• **Exercise directions**
Recast the lines as a JSON list of strings, one string per line and blank lines omitted, beginning at the line containing "You are a GUI" and stopping after the line containing "coord(786,797)".

• **Records**
_ _ _ _

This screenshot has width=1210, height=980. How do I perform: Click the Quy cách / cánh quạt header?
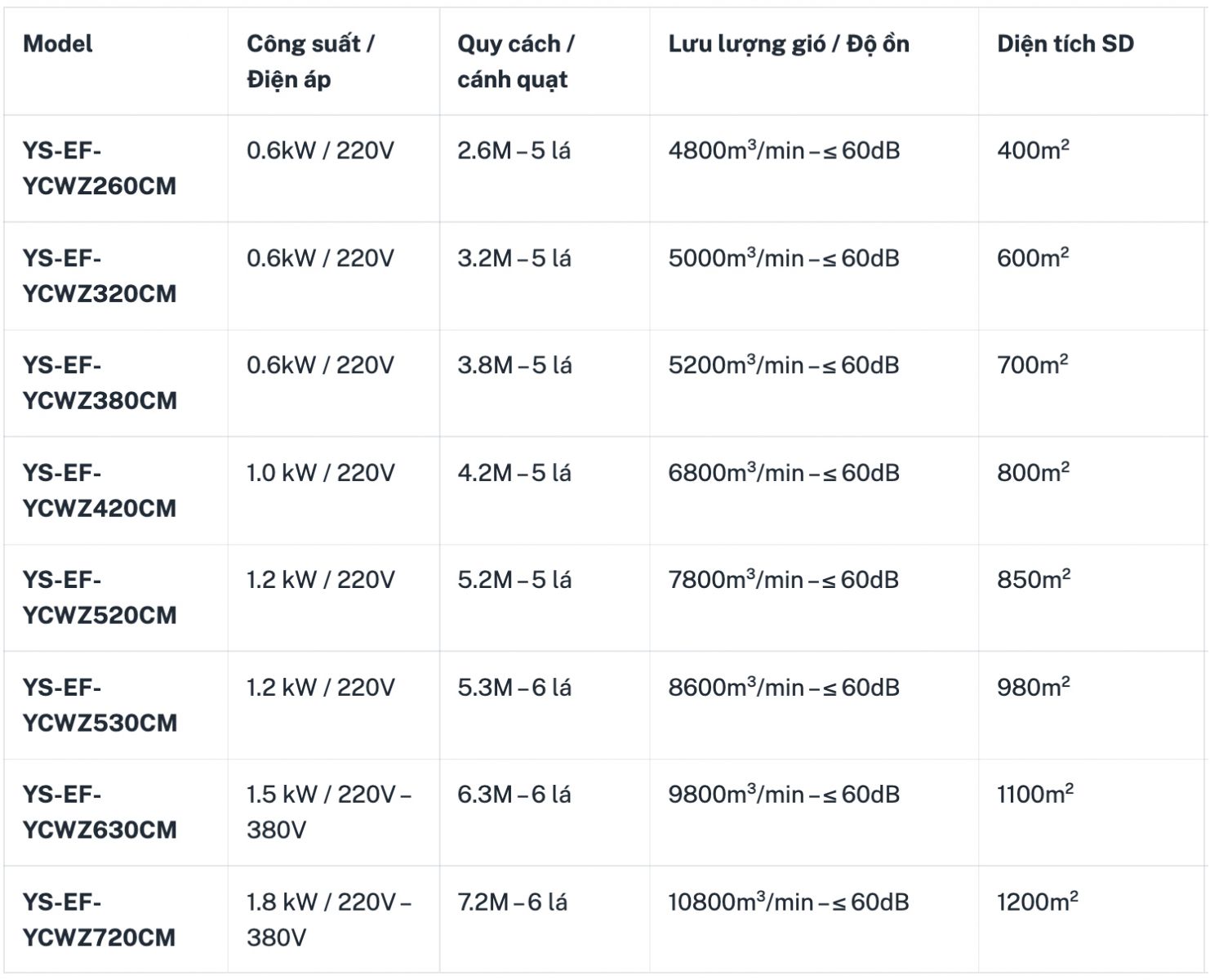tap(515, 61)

_ _ _ _

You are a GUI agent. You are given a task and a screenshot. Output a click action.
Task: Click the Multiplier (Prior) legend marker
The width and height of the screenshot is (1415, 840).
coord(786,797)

_ _ _ _

• **Completed exercise**
[
  "You are a GUI agent. You are given a task and a screenshot. Output a click action.",
  "Task: Click the Multiplier (Prior) legend marker",
  "The width and height of the screenshot is (1415, 840).",
  "coord(786,797)"
]